# Guide advice for bay/surf rod



## [email protected] (Jun 25, 2005)

I am building a rod for a buddy of mine who like to catch trout and reds in the surf using shrimp and cut mullet on a bottom rig, he also likes to fish from the bank using live bait. He has a bad leg so he doesn't wade out very far at all in the surf. I am thinking of using a blank that can be casted easily and I am thinking of using a castaway blank that is 7'6" that is medium power with a med. fast tip. He will be using like a curado or similar low profile baitcasting reel with it. If you can think of a better blank for that application I'd love opinions but in my experience a 7 and a half foot rod with a medium fast tip will cast pretty far and will be good for trout and reds. If I do end up going with that blank can yall suggest how many guides and what type guides and size of guides for that blank. This is a chart I found for concept guides http://merricktackle.com/tips/Fuji-Baitcasting-Chart1.pdf

It says to use 9 guides plus the tip. I was thinking 4 size 6's, 2 size 7's, 8, 10, and a size 12. The chart says the smallest guides used should be size 7's but I think 6's will do just fine. If you guys have a chart that you use for guide spacing I would love to see it if you can post it.

Also, for some reason I seem to be drawn to double footed guides, they seem more strong, is there any truth to that or are single footed guides just as sturdy? I bought the pack of fuji concept guides made out of alconite and the 4 biggest guides are double footed and then the size 6 guides are single footed. Do yall know of any reasonably priced guides that are all double footed? I'm thinking of maybe doing my buddy's 7.5 foot long rod with recoil guides. Anyways all 400 dolalrs worth of rod building supplies should be here tomorrow along with my instruction dvd by doc ski. I will probably get all my questions answered by that dvd but thought I'd get yalls opinions as well. Thanks for all the help I'm getting, I'm so gratefull to have this forum for newbs like me. I've learned so much already. Oh and last question, I want to learn how to do decorative wraps, no weaving but diamond wraps as well as chevron wraps, do yall know of any good books or dvd's that cover these things in detail? If my doc ski dvd doesn't cover decorative wraps I will be looking for some instruction on them. Thanks


----------



## [email protected] (Jun 25, 2005)

and one final question, has anyone ever done a dallas coyboys rod? I would like to get a decal of the cowboys star but can't find one anywhere. My buddy wants the rod to be cowboys themed and I have some ideas on what to do but I think it would really be lacking if it didn't have the cowboys decal.


----------



## fishin styx (Jun 30, 2009)

For the blank an MHX P903 would be hard to beat, almost an all around inshore blank that will handle not only casting those baits but also fighting the fish back to the bank.
You're close on the guides but you really don't need that many different sizes.
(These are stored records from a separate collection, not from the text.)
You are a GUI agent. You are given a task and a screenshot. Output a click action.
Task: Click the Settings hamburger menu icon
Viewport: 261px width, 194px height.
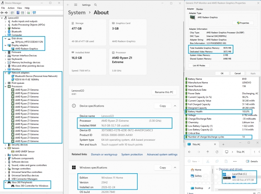pos(76,5)
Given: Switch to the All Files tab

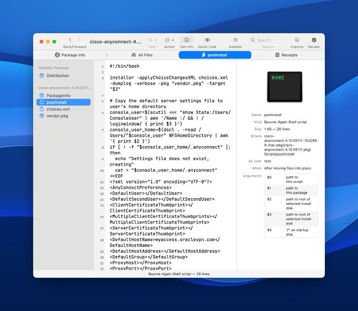Looking at the screenshot, I should click(142, 55).
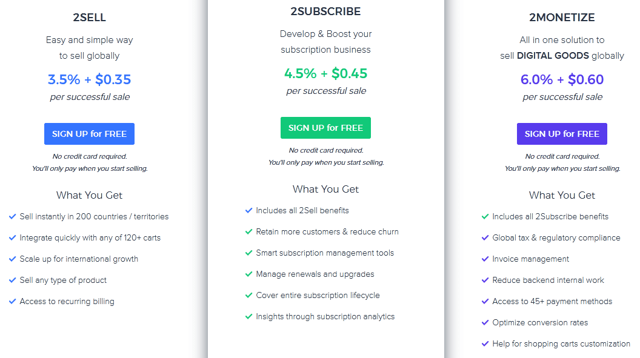The height and width of the screenshot is (358, 640).
Task: Click the checkmark next to 'Access to 45+ payment methods'
Action: (485, 301)
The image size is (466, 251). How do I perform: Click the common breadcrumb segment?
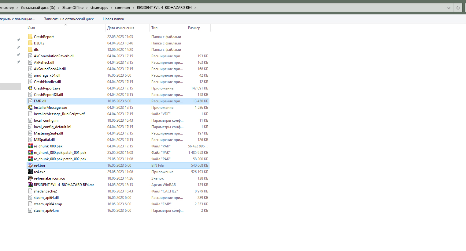[x=122, y=8]
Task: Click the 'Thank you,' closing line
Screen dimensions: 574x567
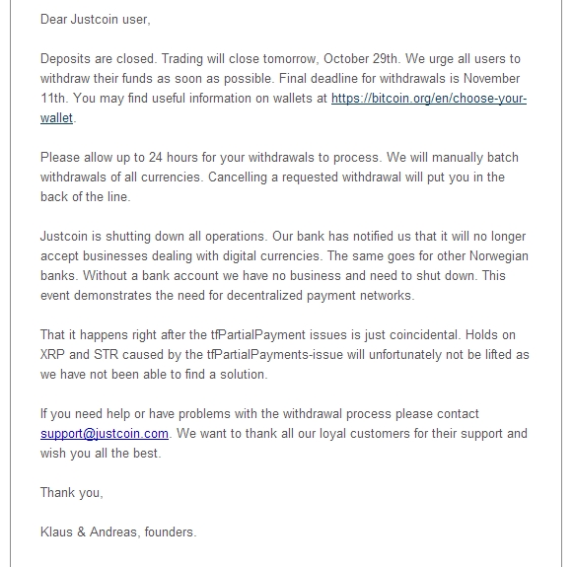Action: [72, 493]
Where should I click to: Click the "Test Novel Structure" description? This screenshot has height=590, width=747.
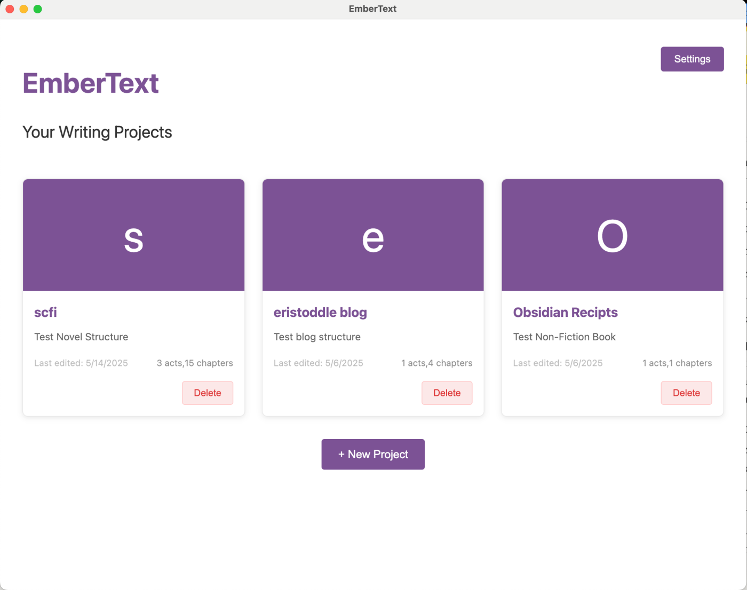[x=81, y=337]
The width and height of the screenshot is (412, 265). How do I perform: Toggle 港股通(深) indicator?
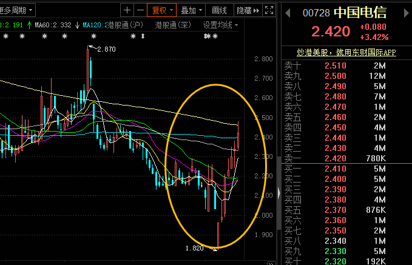[173, 25]

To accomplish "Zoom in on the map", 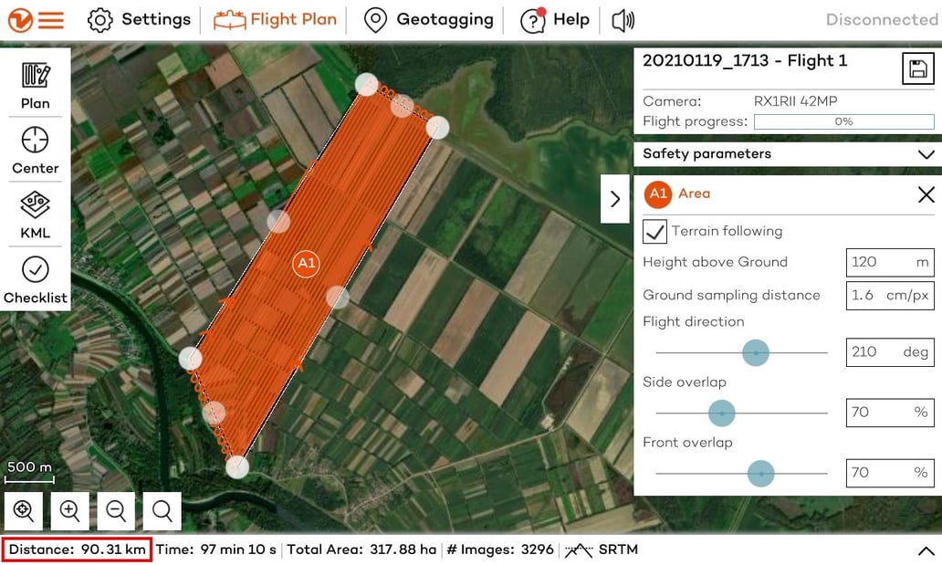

I'd start with maybe an 8 and then use 6's for your runners, you could probably go smaller but I'm not sure what sort of line connections you'll be passing. 
Billy Vivona's book is probably the best I've seen, http://www.mudhole.com/Shop-Our-Catalog/Rod-Building-Books/Decorative-Wraps-by-Billy-Vivona. He does some pretty awesome wraps.
I'm not sure about a Cowboy's decal small enough for a fishing rod but you could always look into a Cowboy's themed Jersey Skinz from Mudhole, http://www.mudhole.com/Shop-Our-Catalog/Inlays-Trim-Bands/Jersey-Skinz-Decorative-Wraps. Their pattern should be item 016.


----------



## johnmyjohn (Aug 6, 2006)

Sounds like some good choices but the length might be an issue. I noticed you said he'll be throwing from the beach for the most part. I have built several 9 footers for what you discribed and the reel would work on them along with some bigger if he upsized. The length is for casting further if you wish and keeping the line out of the current as much as you can when soaking bait. You may not want to piece them together but the idea is to keep the light rod action where you can cast lures. These have been used and work.
http://2coolfishing.com/ttmbforum/showthread.php?t=377635
http://2coolfishing.com/ttmbforum/showthread.php?t=251425


----------



## [email protected] (Jun 25, 2005)

I think a 9 foot rod is too much. I think an 8 foot rod would be good but can't find one that is 8 feet that is medium power with a moderate fast tip for less than a hundred bucks and my total budget to work with is 140 bucks for raw materials, not making any profit on this rod. I found the 903 castaway blank for 50 and a 903 batson blank for 70. I would like to find an 8 footer for between 50 and 70 bucks but so far I haven't found anything. If I ever fish the surf for trout and reds I use a regular bay rod either 6.5 feet or 7 feet but that's using lures or popping corks. Also yall say that using guides bigger than size ten isn't the best idea. Can you tell me how many guides and of what size to use. Like should I use 4 or 5 size 6's then three 7's and an 8 and a 10? I appreciate all the help I can get.


----------



## Goags (May 28, 2004)

[email protected] said:


> I think a 9 foot rod is too much. I think an 8 foot rod would be good but can't find one that is 8 feet that is medium power with a moderate fast tip for less than a hundred bucks and my total budget to work with is 140 bucks for raw materials, not making any profit on this rod. I found the 903 castaway blank for 50 and a 903 batson blank for 70. I would like to find an 8 footer for between 50 and 70 bucks but so far I haven't found anything. If I ever fish the surf for trout and reds I use a regular bay rod either 6.5 feet or 7 feet but that's using lures or popping corks. Also yall say that using guides bigger than size ten isn't the best idea. Can you tell me how many guides and of what size to use. Like should I use 4 or 5 size 6's then three 7's and an 8 and a 10? I appreciate all the help I can get.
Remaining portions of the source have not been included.